• _WHAT THIS EXERCISE ASKS_
- A) In the article on Russia easing austerity, how large is the multi-year state spending plan?
- B) Write the next part of the article on Russia easing austerity, picking up right after its final paragraph.

• _SOURCE EXTRACT_
↓

Kremlin Shift from Austerity Stokes Hopes of Growth Pickup

Oct 17, 2019

Share

(Bloomberg) -- Russia is loosening the financial reins a bit after years of austerity, raising hopes growth could soon pick up even as the global outlook dims.

Data due on Thursday are expected to show an increase in real-wage and retail-sales growth in September, and central bank plans for faster monetary easing could give an additional boost. Funding is accelerating on a $400 billion multi-year state spending plan before the end of the year.

“We see an improvement in the trend,” said Anton Stroutchenevski, chief economist at Sberbank CIB. “The increase in spending should accelerate growth in the second half.”

Years of ultra-tight monetary and fiscal policy succeeded in limiting the damage from sanctions and slumping oil prices but also kept growth in the doldrums. But with the Kremlin under rising pressure to deliver on promises of higher living standards, the government is boosting spending and the central bank has accelerated interest-rate cuts.

The cautious largesse isn’t expected to delivery more than a few tenths of a percentage point of growth, but that could be enough to offset some of the weakness from the global trade war and other headwinds. Central Bank governor Elvira Nabiullina has warned that growth will be limited without structural reforms

What Our Economists Say:

“Modest improvement in retail spending is likely, especially with inflation slowing and wage growth perking up. Mild stimulus should see the expansion gather pace, even as the external outlook darkens.”

↑

• _DATA ROWS_
↓

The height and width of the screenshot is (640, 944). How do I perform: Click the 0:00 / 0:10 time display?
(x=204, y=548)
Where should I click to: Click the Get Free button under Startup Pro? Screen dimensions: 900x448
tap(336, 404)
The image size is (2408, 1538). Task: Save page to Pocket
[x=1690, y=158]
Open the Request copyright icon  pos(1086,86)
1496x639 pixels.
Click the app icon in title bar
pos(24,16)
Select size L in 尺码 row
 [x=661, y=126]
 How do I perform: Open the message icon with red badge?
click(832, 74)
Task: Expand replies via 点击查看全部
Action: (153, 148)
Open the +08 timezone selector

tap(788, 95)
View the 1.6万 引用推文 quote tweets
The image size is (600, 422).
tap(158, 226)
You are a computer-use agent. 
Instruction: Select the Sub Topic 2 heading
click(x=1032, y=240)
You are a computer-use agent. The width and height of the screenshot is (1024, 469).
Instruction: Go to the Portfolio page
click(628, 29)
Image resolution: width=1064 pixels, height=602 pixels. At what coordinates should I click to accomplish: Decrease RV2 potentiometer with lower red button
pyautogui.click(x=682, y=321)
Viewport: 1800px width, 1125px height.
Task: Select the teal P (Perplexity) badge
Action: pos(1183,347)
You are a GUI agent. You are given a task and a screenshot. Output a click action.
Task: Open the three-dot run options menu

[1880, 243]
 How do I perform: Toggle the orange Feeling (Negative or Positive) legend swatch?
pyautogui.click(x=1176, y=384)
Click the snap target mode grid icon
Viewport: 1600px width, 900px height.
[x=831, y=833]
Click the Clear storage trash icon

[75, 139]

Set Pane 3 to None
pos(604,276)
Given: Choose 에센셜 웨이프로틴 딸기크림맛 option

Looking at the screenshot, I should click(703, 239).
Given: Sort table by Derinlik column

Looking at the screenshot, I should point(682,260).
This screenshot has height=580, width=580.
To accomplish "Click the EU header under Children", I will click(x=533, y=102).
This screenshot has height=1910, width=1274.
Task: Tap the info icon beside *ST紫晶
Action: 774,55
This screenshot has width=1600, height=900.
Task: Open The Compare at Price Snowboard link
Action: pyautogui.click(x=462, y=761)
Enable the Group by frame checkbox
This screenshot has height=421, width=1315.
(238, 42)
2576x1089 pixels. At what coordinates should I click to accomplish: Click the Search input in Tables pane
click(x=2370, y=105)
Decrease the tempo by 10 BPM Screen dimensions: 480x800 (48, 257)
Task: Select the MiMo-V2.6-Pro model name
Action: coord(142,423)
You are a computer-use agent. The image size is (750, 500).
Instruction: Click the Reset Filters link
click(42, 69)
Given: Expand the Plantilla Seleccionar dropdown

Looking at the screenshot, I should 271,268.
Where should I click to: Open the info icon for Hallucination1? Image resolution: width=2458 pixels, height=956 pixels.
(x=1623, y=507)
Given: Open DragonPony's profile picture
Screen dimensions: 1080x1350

↑

• _ANSWERS GIVEN_
- A) $400 billion

- B)
- Scott Johnson, economist, Bloomberg Economics

The International Monetary Fund made a fifth-straight cut to its 2019 global growth forecast this week, citing a broad deceleration across the world’s largest economies amid growing trade tensions.

Russia’s economy will probably still only grow by about 1% this year, according to the central bank, below the government’s 1.3% estimate and the weakest since 2016.

Data due later on Thursday could show an acceleration in real wage growth to 3.4% in September from last year, the strongest reading in more than a year, according the majority of forecasts in a Bloomberg survey. Retail sales growth is seen at 1%.

“Private consumption is getting a boost from real wages growth,” said Vladimir Miklashevsky, a strategist at Danske Bank A/S in Helsinki. “There will be a significant upward change in consumption next year.”

To contact the reporter on this story: Anya Andrianova in Moscow at aandrianova@bloomberg.net

To contact the editors responsible for this story: Gregory L. White at gwhite64@bloomberg.net, Natasha Doff

©2019 Bloomberg L.P.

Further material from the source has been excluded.